*** Opening of DATA EXCERPTS ***

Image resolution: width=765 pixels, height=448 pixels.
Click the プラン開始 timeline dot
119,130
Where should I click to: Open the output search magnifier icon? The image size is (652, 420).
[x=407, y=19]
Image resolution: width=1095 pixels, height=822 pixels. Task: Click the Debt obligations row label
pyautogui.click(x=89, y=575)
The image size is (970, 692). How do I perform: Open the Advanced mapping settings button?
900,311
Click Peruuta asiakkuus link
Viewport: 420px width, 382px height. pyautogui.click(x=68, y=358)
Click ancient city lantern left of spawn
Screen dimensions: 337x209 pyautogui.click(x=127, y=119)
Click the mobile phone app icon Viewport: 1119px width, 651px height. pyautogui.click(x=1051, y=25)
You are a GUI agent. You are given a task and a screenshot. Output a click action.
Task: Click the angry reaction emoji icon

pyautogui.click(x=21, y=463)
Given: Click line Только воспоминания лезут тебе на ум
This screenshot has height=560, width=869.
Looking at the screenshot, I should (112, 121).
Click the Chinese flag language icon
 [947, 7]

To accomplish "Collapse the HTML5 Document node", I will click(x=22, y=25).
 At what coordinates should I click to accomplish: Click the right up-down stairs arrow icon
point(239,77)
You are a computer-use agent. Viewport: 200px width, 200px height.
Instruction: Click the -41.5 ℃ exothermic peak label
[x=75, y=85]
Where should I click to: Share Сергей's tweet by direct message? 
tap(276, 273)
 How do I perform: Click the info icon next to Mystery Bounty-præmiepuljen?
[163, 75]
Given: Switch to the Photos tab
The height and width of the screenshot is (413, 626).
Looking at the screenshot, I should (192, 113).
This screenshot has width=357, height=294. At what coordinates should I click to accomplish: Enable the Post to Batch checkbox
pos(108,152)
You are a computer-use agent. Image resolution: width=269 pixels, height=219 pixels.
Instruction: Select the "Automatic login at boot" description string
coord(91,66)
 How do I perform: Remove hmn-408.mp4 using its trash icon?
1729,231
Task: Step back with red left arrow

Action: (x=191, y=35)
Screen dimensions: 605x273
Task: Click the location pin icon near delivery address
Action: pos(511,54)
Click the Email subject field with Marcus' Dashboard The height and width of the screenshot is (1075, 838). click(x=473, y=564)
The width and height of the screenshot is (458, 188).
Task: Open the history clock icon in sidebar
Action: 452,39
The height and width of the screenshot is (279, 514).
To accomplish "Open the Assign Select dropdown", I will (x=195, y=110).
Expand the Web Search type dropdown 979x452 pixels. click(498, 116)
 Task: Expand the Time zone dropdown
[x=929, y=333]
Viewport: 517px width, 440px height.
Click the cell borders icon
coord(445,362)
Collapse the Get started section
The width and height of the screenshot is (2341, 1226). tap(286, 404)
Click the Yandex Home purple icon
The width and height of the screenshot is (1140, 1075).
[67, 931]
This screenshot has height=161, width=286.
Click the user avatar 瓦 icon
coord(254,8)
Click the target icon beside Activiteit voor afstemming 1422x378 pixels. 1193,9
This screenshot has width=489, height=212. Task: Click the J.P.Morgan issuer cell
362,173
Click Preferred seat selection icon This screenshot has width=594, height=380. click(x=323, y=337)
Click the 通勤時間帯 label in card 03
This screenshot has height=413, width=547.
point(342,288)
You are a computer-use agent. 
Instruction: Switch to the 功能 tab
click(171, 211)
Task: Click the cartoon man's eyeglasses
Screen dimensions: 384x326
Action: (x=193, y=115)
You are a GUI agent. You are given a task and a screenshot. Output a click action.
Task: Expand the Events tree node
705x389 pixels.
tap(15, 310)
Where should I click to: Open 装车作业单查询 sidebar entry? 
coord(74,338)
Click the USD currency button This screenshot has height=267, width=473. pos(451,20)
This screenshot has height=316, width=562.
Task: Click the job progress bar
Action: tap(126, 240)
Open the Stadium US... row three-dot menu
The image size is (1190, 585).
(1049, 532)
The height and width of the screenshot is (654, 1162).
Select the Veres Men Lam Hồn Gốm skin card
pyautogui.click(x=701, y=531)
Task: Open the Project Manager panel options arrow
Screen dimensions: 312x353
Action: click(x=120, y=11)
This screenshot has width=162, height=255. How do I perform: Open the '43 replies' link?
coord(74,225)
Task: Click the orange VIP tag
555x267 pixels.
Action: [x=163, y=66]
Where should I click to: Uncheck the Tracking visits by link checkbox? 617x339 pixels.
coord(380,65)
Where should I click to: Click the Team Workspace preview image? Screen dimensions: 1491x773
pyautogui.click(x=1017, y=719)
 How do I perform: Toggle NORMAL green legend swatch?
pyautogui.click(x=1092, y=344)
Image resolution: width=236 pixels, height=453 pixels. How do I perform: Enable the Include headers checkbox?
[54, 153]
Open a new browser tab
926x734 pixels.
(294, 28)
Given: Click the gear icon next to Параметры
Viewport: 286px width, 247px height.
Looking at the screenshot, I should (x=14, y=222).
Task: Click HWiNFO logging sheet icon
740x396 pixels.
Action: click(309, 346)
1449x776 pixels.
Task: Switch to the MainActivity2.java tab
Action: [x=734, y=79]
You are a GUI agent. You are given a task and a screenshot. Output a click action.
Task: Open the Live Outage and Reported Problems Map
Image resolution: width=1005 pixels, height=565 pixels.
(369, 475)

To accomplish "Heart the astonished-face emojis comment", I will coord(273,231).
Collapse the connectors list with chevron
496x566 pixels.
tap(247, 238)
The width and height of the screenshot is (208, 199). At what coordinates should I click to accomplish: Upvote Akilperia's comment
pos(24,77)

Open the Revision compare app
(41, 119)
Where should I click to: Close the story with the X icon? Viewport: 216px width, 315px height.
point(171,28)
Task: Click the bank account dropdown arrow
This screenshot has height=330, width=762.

*** Close of DATA EXCERPTS ***

YOUR ASSIGNMENT: All of the entries above must be transcribed exactly.

TASK ANSWER:
Image resolution: width=765 pixels, height=448 pixels.
Click the プラン開始 timeline dot
119,130
Where should I click to: Open the output search magnifier icon? The image size is (652, 420).
[x=407, y=19]
Image resolution: width=1095 pixels, height=822 pixels. Task: Click the Debt obligations row label
pyautogui.click(x=89, y=575)
The image size is (970, 692). How do I perform: Open the Advanced mapping settings button?
900,311
Click Peruuta asiakkuus link
Viewport: 420px width, 382px height. pyautogui.click(x=68, y=358)
Click ancient city lantern left of spawn
Screen dimensions: 337x209 pyautogui.click(x=127, y=119)
Click the mobile phone app icon Viewport: 1119px width, 651px height. pyautogui.click(x=1051, y=25)
You are a GUI agent. You are given a task and a screenshot. Output a click action.
Task: Click the angry reaction emoji icon

pyautogui.click(x=21, y=463)
Given: Click line Только воспоминания лезут тебе на ум
This screenshot has height=560, width=869.
Looking at the screenshot, I should (112, 121).
Click the Chinese flag language icon
 [947, 7]

To accomplish "Collapse the HTML5 Document node", I will click(x=22, y=25).
 At what coordinates should I click to accomplish: Click the right up-down stairs arrow icon
point(239,77)
You are a computer-use agent. Viewport: 200px width, 200px height.
Instruction: Click the -41.5 ℃ exothermic peak label
[x=75, y=85]
Where should I click to: Share Сергей's tweet by direct message? 
tap(276, 273)
 How do I perform: Click the info icon next to Mystery Bounty-præmiepuljen?
[163, 75]
Given: Switch to the Photos tab
The height and width of the screenshot is (413, 626).
Looking at the screenshot, I should (192, 113).
This screenshot has width=357, height=294. At what coordinates should I click to accomplish: Enable the Post to Batch checkbox
pos(108,152)
You are a computer-use agent. Image resolution: width=269 pixels, height=219 pixels.
Instruction: Select the "Automatic login at boot" description string
coord(91,66)
 How do I perform: Remove hmn-408.mp4 using its trash icon?
1729,231
Task: Step back with red left arrow

Action: (x=191, y=35)
Screen dimensions: 605x273
Task: Click the location pin icon near delivery address
Action: pos(511,54)
Click the Email subject field with Marcus' Dashboard The height and width of the screenshot is (1075, 838). click(x=473, y=564)
The width and height of the screenshot is (458, 188).
Task: Open the history clock icon in sidebar
Action: 452,39
The height and width of the screenshot is (279, 514).
To accomplish "Open the Assign Select dropdown", I will (x=195, y=110).
Expand the Web Search type dropdown 979x452 pixels. click(498, 116)
 Task: Expand the Time zone dropdown
[x=929, y=333]
Viewport: 517px width, 440px height.
Click the cell borders icon
coord(445,362)
Collapse the Get started section
The width and height of the screenshot is (2341, 1226). tap(286, 404)
Click the Yandex Home purple icon
The width and height of the screenshot is (1140, 1075).
[67, 931]
This screenshot has height=161, width=286.
Click the user avatar 瓦 icon
coord(254,8)
Click the target icon beside Activiteit voor afstemming 1422x378 pixels. 1193,9
This screenshot has width=489, height=212. Task: Click the J.P.Morgan issuer cell
362,173
Click Preferred seat selection icon This screenshot has width=594, height=380. click(x=323, y=337)
Click the 通勤時間帯 label in card 03
This screenshot has height=413, width=547.
point(342,288)
You are a computer-use agent. 
Instruction: Switch to the 功能 tab
click(171, 211)
Task: Click the cartoon man's eyeglasses
Screen dimensions: 384x326
Action: (x=193, y=115)
You are a GUI agent. You are given a task and a screenshot. Output a click action.
Task: Expand the Events tree node
705x389 pixels.
tap(15, 310)
Where should I click to: Open 装车作业单查询 sidebar entry? 
coord(74,338)
Click the USD currency button This screenshot has height=267, width=473. pos(451,20)
This screenshot has height=316, width=562.
Task: Click the job progress bar
Action: tap(126, 240)
Open the Stadium US... row three-dot menu
The image size is (1190, 585).
(1049, 532)
The height and width of the screenshot is (654, 1162).
Select the Veres Men Lam Hồn Gốm skin card
pyautogui.click(x=701, y=531)
Task: Open the Project Manager panel options arrow
Screen dimensions: 312x353
Action: click(x=120, y=11)
This screenshot has width=162, height=255. How do I perform: Open the '43 replies' link?
coord(74,225)
Task: Click the orange VIP tag
555x267 pixels.
Action: [x=163, y=66]
Where should I click to: Uncheck the Tracking visits by link checkbox? 617x339 pixels.
coord(380,65)
Where should I click to: Click the Team Workspace preview image? Screen dimensions: 1491x773
pyautogui.click(x=1017, y=719)
 How do I perform: Toggle NORMAL green legend swatch?
pyautogui.click(x=1092, y=344)
Image resolution: width=236 pixels, height=453 pixels. How do I perform: Enable the Include headers checkbox?
[54, 153]
Open a new browser tab
926x734 pixels.
(294, 28)
Given: Click the gear icon next to Параметры
Viewport: 286px width, 247px height.
Looking at the screenshot, I should (x=14, y=222).
Task: Click HWiNFO logging sheet icon
740x396 pixels.
Action: click(309, 346)
1449x776 pixels.
Task: Switch to the MainActivity2.java tab
Action: [x=734, y=79]
You are a GUI agent. You are given a task and a screenshot. Output a click action.
Task: Open the Live Outage and Reported Problems Map
Image resolution: width=1005 pixels, height=565 pixels.
(369, 475)

To accomplish "Heart the astonished-face emojis comment", I will coord(273,231).
Collapse the connectors list with chevron
496x566 pixels.
tap(247, 238)
The width and height of the screenshot is (208, 199). At what coordinates should I click to accomplish: Upvote Akilperia's comment
pos(24,77)

Open the Revision compare app
(41, 119)
Where should I click to: Close the story with the X icon? Viewport: 216px width, 315px height.
point(171,28)
Task: Click the bank account dropdown arrow
This screenshot has height=330, width=762.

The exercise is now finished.